In a note on Monday, he wrote that the success of Tesla ramping its EV (electric vehicle) initiatives and demand in China for the month of March would catalyze shares higher following a wobbly January and a robust month of February.
A CNBC request for comment from Tesla was not responded to by the company.
Lekander compared the Tesla situation to the dot-com boom of 1999.
He said if one thought about the visionaries who visualized the internet in 1999, if one listened to them, they were actually underestimating what happened, and the development was even more radical than what happened.
He pointed out that Cisco, that period’s poster child had a much higher market value today than it had in 2000. He added it did not stop it from going down 80% first.
Cisco’s equivalent in Europe was probably Nokia, Lekander added, saying that it too went down 80%.
He added he thought that was what people would see in the US in the tech space hype space.
The share price of Tesla shot by more than 650% in 2020 as several key events helped to lift the company’s stock.
The electric car maker started production at its California factory in May after a shutdown due to the pandemic as also a legal battle with the state.
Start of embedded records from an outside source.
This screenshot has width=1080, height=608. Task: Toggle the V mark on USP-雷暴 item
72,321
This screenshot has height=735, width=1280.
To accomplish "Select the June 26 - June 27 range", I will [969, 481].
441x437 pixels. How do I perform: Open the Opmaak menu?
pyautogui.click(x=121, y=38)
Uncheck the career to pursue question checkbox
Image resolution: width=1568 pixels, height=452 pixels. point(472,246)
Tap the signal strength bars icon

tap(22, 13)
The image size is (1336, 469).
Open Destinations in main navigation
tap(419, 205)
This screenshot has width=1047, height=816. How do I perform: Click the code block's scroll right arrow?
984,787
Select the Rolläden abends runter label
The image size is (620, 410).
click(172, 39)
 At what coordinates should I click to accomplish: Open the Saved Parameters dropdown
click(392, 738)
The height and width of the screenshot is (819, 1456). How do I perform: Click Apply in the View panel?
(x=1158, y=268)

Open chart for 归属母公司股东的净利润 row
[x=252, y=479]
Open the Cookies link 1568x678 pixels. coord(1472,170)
The company went on to post its fourth straight quarter of profit in July and beating delivery estimates. Shares also received a boost at the end of the summer with the announcement of its first-ever stock split.
Tesla shares shot to a record high in December, following the electric car maker’s announcement that it was debuting the S&P 500. However, when in January, with the company missing on earnings for its fourth quarter, the stock was down 5%.
The company, in February, revealed that it had bought $1.5 billion worth of bitcoin. According to tech research firm Wedbush, Tesla had already made a $1.2 billion profit on its investment.
Meanwhile, Musk, who the company officially gave the title of Technoking of Tesla on Monday, would retain his position as chief officer, the company said.